Дом догорал. Тела Алексея Никитича и Елены Дмитриевны вынесли со двора на улицу. Здесь же красноармейцы сложили убитых бойцов, а сами засобирались в путь.
— Ну, Никиткин, спи, брат. Такая уж наша солдатская доля, — сказал на прощанье старшина Дрожжин.
Красноармейцы устало зашагали по снегу и медленно скрылись в новогодней ночи.
С новыми товарищами отметил наступающий год полковой комиссар Храпов. Комдив собрал штабных командиров и командиров полков в своей землянке. Нашелся и баянист. За новый год выпили по-деловому, не обольщая себя иллюзиями: будет трудно, придется отвоевывать у врага тысячи населенных пунктов. Спели «Темную ночь», «Играй, мой баян», «Землянку» и опять думали о предстоящих дорогах: скоро двинется вперед Центральный фронт.
В прифронтовой солдатской землянке встретила новый год Лида Суслина. Неровно горела коптилка, тягуче лилась песня о бродяге. Лиде было немного грустно: вместе с сорок вторым годом, казалось, была прожита целая жизнь.

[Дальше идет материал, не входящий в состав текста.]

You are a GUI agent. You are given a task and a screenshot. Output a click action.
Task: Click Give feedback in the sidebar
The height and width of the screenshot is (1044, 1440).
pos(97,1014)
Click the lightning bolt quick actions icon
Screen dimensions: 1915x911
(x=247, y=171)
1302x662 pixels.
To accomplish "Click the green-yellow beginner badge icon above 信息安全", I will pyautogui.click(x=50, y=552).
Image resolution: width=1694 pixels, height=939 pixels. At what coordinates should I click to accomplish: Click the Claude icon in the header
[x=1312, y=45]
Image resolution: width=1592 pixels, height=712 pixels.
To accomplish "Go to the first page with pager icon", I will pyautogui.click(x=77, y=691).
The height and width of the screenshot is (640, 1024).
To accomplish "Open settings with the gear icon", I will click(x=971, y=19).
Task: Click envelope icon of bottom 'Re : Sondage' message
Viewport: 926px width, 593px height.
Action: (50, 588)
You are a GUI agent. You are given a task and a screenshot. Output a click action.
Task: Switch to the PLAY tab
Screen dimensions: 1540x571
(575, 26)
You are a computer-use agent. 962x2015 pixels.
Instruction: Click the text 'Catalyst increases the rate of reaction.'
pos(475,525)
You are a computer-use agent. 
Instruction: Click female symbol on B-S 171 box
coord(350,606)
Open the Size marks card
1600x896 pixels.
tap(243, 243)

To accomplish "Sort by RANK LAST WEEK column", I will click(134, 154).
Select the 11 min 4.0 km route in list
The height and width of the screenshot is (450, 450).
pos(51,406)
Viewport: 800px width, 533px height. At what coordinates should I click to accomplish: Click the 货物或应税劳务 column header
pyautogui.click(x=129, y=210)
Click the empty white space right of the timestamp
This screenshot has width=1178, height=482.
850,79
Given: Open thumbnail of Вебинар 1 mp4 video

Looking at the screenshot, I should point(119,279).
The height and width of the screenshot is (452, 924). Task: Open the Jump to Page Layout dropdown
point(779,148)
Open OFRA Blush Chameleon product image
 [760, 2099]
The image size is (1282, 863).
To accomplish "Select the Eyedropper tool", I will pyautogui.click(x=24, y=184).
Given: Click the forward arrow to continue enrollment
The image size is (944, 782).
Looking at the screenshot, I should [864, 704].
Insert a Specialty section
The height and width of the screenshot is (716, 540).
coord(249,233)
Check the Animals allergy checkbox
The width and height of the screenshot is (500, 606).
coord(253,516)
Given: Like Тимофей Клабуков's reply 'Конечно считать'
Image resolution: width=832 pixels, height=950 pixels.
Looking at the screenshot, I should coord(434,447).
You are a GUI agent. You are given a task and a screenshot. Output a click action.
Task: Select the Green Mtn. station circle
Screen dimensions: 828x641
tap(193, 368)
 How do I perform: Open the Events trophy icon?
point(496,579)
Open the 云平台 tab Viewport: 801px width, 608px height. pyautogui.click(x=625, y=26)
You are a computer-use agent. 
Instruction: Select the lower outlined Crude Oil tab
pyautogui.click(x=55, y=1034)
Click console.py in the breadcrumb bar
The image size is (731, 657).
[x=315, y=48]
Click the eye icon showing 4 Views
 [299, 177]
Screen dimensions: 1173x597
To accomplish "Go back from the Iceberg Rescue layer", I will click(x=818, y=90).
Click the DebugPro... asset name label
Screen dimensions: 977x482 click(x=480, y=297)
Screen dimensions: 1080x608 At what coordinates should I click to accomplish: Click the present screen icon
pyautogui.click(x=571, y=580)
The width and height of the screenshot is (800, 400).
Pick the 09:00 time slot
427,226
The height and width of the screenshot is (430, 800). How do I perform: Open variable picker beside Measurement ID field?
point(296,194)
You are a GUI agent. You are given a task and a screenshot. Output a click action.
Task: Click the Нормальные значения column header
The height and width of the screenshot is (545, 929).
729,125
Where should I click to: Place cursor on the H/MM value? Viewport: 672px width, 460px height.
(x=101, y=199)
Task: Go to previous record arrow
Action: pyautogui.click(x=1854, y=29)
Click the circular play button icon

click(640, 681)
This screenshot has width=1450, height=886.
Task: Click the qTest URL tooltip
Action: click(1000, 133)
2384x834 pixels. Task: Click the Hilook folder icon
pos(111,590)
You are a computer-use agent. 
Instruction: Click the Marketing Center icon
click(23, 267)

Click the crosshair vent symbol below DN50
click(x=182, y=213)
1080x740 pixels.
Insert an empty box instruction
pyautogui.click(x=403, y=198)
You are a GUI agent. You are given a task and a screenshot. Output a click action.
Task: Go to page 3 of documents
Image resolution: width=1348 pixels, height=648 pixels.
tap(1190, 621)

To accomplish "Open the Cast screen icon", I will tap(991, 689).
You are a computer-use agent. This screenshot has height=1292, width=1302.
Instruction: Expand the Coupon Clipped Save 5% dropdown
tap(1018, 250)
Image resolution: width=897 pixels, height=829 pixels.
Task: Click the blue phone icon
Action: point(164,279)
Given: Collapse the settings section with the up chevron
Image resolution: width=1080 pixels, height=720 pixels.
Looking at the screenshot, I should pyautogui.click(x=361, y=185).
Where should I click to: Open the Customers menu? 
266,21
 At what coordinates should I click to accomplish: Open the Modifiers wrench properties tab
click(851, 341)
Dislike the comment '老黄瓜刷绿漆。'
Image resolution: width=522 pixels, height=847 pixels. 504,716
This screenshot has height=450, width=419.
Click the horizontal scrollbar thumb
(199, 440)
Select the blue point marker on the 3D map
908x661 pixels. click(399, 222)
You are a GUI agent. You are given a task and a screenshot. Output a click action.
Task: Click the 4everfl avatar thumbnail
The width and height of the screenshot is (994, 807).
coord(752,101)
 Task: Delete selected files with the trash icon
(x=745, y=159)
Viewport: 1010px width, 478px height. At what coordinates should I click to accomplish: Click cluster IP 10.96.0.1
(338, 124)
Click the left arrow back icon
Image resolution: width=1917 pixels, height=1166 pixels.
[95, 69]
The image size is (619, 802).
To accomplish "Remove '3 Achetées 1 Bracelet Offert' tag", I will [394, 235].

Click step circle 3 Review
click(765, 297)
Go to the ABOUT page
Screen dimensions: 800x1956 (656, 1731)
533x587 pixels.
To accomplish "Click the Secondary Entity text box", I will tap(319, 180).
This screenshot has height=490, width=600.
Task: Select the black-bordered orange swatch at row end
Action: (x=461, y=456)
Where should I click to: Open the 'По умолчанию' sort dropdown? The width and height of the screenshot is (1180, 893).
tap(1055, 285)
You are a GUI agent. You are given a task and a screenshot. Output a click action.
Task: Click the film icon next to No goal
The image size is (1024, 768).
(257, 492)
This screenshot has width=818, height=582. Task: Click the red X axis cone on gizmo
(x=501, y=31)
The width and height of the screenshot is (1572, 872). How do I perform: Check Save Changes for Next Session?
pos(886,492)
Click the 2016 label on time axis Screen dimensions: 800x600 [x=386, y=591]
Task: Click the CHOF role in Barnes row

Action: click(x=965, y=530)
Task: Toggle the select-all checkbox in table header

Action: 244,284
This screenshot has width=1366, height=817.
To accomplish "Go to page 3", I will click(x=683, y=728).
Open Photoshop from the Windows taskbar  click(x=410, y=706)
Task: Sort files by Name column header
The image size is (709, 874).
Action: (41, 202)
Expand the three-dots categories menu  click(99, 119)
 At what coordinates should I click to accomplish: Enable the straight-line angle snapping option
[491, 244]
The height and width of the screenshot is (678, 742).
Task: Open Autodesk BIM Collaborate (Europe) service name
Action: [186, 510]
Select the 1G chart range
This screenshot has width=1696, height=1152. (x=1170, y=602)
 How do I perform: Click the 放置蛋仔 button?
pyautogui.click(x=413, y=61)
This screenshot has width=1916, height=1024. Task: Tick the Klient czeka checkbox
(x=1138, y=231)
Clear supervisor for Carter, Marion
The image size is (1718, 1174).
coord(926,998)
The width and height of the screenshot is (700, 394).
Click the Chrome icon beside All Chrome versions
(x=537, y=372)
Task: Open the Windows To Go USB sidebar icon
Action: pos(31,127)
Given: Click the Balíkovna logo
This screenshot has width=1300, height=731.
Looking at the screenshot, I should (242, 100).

Лида вспомнила Покровку, друзей и знакомых. Все-таки было что вспомнить. Левка Грошов не взволновал ее, не затронул в ней никаких струн. Мелькнул — и стал тенью, бесплотной и безликой. А вот Костя. Он был настоящий друг, только она не сразу поняла это.
— Давай, Кравчук, веселую, чего тоску нагонять! — оживился младший лейтенант Якушкин.
— Промочить бы — грамм под двести! — и гармошку.
— Весна придет — промочишь!
Лида теперь живой нитью связана с этими людьми. И с Женей Крыловым и с Сашей Лагиным тоже. Встретиться бы, только редко бывает, чтобы встречались. Интересно, что принесет сорок третий?..
Саша Лагин лежал на госпитальной койке. Боль притупилась, он думал о матери, о Гале, о товарищах, о войне. Ему самому не очень повезло: пять месяцев на фронте, а уже три раза ранен. Конечно, бывает и хуже.
Что все-таки с Галей? Где Женька? Где теперь Седой?
А Седой сидел на вокзале своего тихого владимирского городка. В холодном, слабо освещенном помещении, кроме него, никого не было. Он вдыхал кислый запах старых стен, глубже кутался в полушубок, култышки ног ныли, а тоскливые мысли не давали покоя.
До Москвы он ехал в санитарном поезде, от Москвы до Хопрова — в пассажирском. Нашлись люди — перенесли его на вокзал. Возвращению домой он не радовался. Он еще не определил, что это — желанный приют или капитуляция перед жизнью. Он приехал в Хопрово лишь потому, что надо было куда-нибудь приехать. Но быть для кого бы то ни было обузой он не хотел.